Have always admired the engineering behind the Pioneer. An apparently undersized engine but the torque the power train puts out is simply amazing - ! 😊
When I was little l used to love Scammell name and l was always looking out for their lorries. We used to live over a bakery and the generator was powered by a Scammell engine ❤
The Leyland Martian Recovery vehicles weighs about 23 tons and the Scammell only has a Gardner 6LW diesel engine. Taking the hill into account, shows Scammell got the gear ratios right.
Completely agree with what you’ve said, but you missed the fact that the straight 6 Gardner Diesel also produced massive amounts of torque from low down all the way through the Rev range. A fantastic piece of engineering
@@OneFlyingLap Even my diesel car produces good torque from low revs across a wide range of revs. it is what diesels do. The only reason the Explorer was fitted with a petrol engine was because policy at the time dictated the Army got petrol, the Navy got diesel and the airforce got kerosene. The same standardisation thinking led to the B series engines and the totally under powered Leyland Martian Recovery. The fact so many Gardner engines are still in use proves their worth.
@@dukwdriver2909 Gardner engines and AEC engines have stood the test of time. I was agreeing with you, but what I was trying to say is good gearing along with a good engine that produced exceptional torque for the time and even now, all of it combined makes and made for one great vehicle
@@OneFlyingLap massively undersquare bore/stroke of those days gave even the petrol engines of the day pretty good bottom end. Some manufacturers got it right, the yanks seemed to get on ok with their m25's which were petrol, that Hall Scott engine was the basis of a lot of their post war heavy haul tractors.

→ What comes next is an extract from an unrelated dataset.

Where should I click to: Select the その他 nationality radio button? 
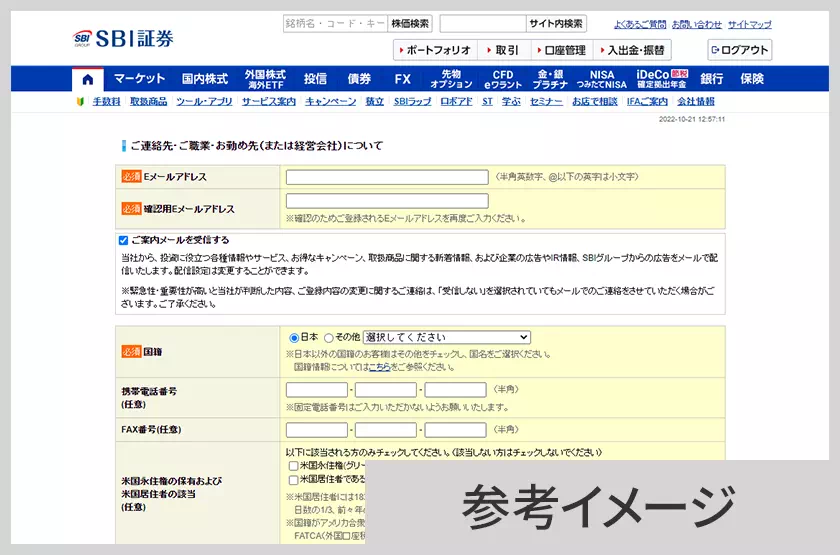point(329,338)
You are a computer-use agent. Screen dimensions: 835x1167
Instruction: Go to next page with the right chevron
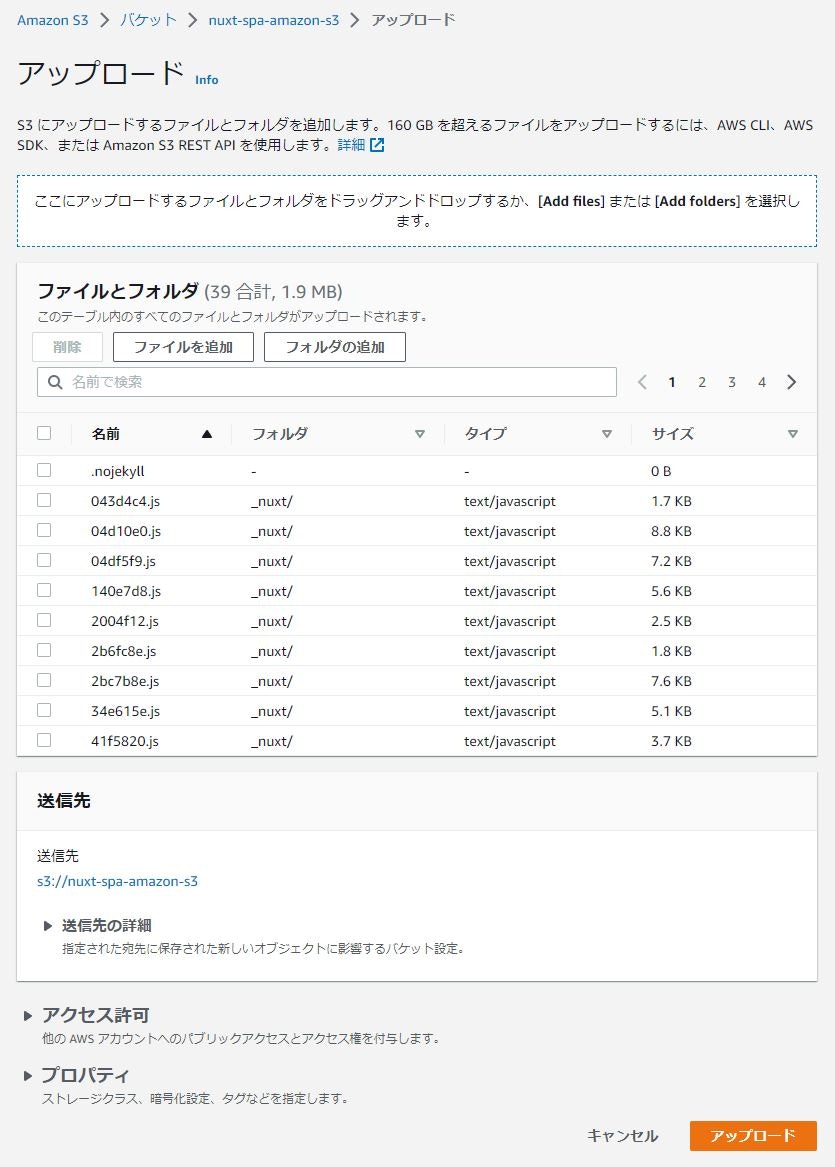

Just out of shot, two elderly cyclists, an old woman with a shopping trolley and a milk float, all waiting to get past. Excellent stuff, and very much appreciated the mechanical sympathy that got the job done in a way that could be done almost indefinitely. Thanks for posting!
I took a double take a few months ago whilst watching some old silent WW2 news films of the German surrender. Lines of them walking or driving in anything that moved towards the Allied lines. Trundling along was a Gardner Scammell covered in German troops getting a lift! It was painted in German Grey and had probably been in their service since 1940!
I learned to drive HGV in one of those Leylands in the early 80s when I was 18 years old, Petrol engine & did 35 mph if you were lucky, wooden floorboards that used to smoulder & we used to climb out of the cupola & sit in the crane when we were in convoy & you’d get brake fade going down hill 😂😂😂😂
Wow what a couple of strange looking but unique trucks, being from Canada I’ve never seen something quite like it. The only strange looking trucks we have here are probably Oshkosh
I don't think you needed to run that fast up that hill as I bet this lovely old Scammel towing its Leyland stable mate wouldn't have caught you anyway!!!
The Gardner 6LW is fitted to one of our diesel locomotives. It develops about 110 HP. It easily moves a 190 tonne train over 8km line. The Scammell is only moving slowly in low gear so a 23 tonne load is easily moved, even uphill.
My grandad drove 1939 pioneer in Cyprus in 1963 when he was in TA and it was a wreck and it broke down and Captain told him not to bother repairing it and dump it and my grandad left it up in hills in Papos and ripped parts off of it he also drove an Explorer out there and recovered a series 2 Land Rover green jackets crashed into a ravine and a compressor that toppled over.
I had a ride from robin hoods bay to whitby in one of these about 27 years ago .the noise in the cab from the 6 cylinder gardener engine was horrendous. The chap brought me back in a 1942 matador 4x4 gun tractor .much smoother faster (20mph lol) and quieter .
MY UNCLE, JACK BURNELL, WORKED AT SCAMMELL'S, IN WATFORD, AS A TROUBLE SHOOTER. HE WOULD TRAVEL ANYWHERE IN THE WORLD IF AN OPERATER WAS EXPERIENCING A PROBLEM WITH ONE OF THEIR VEHICLES AND IT WAS HIS JOB TO FIND OUT WHY, WAS IT A DRIVER'S/OPERATOR'S FAULT, INCORRECT MAINTENANCE OR THE DESIGN FAULT OF A CERTAIN COMPONENT, IF IT WAS HE WOULD THEN LIASE WITH THE DESIGN OFFICE TO REDESIGN THAT COMPONENT THEN FLY BACK OUT, TO WHEREVER, AND FIT THAT PART - EXCELLENT SERVICE UNTIL LEYLANDS TOOK OVER AND DESTROYED THE COMMERCIAL MOTOR INDUSTRY JUST AS THEY DID WITH THE CAR INDUSTRY - LORD STOKES HAD A LOT TO ANSWER FOR !!!